The important question about adding a skill in DF is not whether or not you learn by doing it in real life, but as to whether or not adding a skill makes the game more realistic than not having the skill.

Student as a skill is much less realistic than simply ignoring the experience factor, unless you had a great deal more complicated calculations to add to learning that you simply don't have at this point (student/teacher's interest in the subject, distractions in the classroom and on their minds, quality of materials to learn from/practice with for example.)  And more than likely, it'd follow the same ludicrous exponential speed growth that the Legendary skill level currently has (which should be nerfed in pretty much every job, IMO) which is pretty bad.  If the effects of the Student skill were capped to, say, a student with no experience learning at half the rate of a legendary, then I wouldn't mind as much (but it still would be worse than no skill at all.)

If realistic, spotting as a skill should be continually exercised from birth.  And the experience rewards for it should be lessened such that not everyone is a legendary spotter by 2.  But I don't think that the game engine can do that in any way that makes that well-handled, in either the load on the CPU or in terms of a much better experience reward system.  So, spotting doesn't work well as a skill.  It doesn't work perfectly as senses either, but that lets you handle poor eyesight from genetics, old age, or wounds more intuitively.  (Sight hounds could be modeled as having a genetic bonus to the skill and its learning rate - not that that's actually in the game right now.)
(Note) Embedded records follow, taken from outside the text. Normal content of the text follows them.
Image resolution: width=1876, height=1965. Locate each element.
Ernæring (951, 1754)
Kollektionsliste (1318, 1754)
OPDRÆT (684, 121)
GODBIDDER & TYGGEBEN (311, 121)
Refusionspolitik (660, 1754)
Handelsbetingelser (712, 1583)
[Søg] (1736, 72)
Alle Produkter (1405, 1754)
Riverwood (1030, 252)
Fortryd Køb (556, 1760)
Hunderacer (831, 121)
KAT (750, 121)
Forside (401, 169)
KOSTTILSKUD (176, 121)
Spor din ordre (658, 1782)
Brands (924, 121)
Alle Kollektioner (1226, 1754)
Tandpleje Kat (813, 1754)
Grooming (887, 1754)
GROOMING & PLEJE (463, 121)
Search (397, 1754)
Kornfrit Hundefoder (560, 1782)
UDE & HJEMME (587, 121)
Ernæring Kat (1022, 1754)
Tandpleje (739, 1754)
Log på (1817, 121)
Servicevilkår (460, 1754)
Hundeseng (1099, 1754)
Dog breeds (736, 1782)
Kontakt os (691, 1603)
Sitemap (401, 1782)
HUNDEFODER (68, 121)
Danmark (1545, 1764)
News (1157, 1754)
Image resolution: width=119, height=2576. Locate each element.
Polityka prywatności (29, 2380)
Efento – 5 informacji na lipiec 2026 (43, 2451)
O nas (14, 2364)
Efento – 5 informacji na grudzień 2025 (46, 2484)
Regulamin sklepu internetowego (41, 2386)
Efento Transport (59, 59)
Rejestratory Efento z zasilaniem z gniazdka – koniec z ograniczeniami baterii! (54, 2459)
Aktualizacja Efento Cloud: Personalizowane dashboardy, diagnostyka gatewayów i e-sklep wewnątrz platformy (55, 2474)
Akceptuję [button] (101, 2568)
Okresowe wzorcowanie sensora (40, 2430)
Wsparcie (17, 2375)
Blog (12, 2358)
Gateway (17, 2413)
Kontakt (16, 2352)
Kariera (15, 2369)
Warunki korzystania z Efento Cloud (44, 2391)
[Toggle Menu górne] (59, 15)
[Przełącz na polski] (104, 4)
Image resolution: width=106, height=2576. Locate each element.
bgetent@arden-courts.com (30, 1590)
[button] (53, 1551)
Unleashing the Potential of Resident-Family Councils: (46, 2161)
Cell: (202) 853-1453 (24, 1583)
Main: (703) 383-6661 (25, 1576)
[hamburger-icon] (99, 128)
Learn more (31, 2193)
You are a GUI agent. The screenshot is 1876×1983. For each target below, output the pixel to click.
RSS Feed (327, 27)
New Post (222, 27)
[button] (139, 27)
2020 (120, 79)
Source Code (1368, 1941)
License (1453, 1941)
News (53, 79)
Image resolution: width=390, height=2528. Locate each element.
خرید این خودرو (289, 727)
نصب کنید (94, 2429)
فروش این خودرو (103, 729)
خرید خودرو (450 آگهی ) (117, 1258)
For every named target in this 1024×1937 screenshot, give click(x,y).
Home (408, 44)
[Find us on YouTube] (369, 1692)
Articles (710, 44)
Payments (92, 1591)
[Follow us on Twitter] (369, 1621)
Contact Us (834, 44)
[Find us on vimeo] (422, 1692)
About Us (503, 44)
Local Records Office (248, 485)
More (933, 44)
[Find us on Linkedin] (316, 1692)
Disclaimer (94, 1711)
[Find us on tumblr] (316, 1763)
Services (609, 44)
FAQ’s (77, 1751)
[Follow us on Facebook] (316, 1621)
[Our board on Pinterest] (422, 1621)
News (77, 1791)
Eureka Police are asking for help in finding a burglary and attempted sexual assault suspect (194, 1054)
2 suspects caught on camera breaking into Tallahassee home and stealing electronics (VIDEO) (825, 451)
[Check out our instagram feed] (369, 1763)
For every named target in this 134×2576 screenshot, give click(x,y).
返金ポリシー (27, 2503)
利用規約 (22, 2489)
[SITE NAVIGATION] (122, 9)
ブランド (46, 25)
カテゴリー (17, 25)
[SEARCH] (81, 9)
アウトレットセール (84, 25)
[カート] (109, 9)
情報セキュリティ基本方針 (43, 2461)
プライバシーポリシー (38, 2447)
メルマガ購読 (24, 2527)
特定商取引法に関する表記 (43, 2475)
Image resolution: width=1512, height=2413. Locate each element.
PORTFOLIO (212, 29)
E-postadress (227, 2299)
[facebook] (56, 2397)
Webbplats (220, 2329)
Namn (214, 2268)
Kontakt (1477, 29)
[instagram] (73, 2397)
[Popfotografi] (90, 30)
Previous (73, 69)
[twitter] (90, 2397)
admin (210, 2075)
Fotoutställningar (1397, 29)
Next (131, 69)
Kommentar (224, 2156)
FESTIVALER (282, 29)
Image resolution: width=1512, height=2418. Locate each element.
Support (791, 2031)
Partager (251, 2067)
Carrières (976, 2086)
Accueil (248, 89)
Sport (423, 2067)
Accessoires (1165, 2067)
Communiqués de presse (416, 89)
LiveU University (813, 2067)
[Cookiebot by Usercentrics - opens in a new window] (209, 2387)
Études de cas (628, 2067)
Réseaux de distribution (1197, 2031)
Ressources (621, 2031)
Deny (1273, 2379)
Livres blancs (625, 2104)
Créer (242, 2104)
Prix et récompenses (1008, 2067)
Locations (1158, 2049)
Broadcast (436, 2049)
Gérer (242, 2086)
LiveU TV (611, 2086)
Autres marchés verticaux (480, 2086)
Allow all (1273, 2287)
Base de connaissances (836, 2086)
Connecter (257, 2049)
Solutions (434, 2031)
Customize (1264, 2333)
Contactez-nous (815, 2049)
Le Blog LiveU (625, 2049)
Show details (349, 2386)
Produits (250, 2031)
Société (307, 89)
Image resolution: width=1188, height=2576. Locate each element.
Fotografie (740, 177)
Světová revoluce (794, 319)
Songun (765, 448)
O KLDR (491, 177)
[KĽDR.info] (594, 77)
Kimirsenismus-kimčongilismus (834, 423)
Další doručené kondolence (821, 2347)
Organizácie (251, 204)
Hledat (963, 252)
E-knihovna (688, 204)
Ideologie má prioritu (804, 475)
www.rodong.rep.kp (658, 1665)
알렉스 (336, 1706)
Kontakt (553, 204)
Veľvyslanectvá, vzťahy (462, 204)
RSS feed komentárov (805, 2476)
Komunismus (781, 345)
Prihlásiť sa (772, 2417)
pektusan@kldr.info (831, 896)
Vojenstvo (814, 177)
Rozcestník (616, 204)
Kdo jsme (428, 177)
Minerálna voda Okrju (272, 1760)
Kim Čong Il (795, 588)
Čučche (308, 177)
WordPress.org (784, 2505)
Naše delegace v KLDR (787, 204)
Archery has flaws as a general skill.  It also has flaws if being separated into wholly distinct throwing darts, crossbows, bows, and shuriken - at least until we get a decent skill synergy system in.  I'd prefer it to stay as Archery and weapons-based melee combat skills to be lumped into a similar melee combat skill; they both have significant problems either way, but one is much simpler and requires less micromanagement.  For the binary option of having them together or apart, the former is best IMO, since they all overlap a good bit with eachother.  Once we get a better skill system (like with specializations or synergies), it should be re-examined, but... simplicity is just the better path right now, IMO.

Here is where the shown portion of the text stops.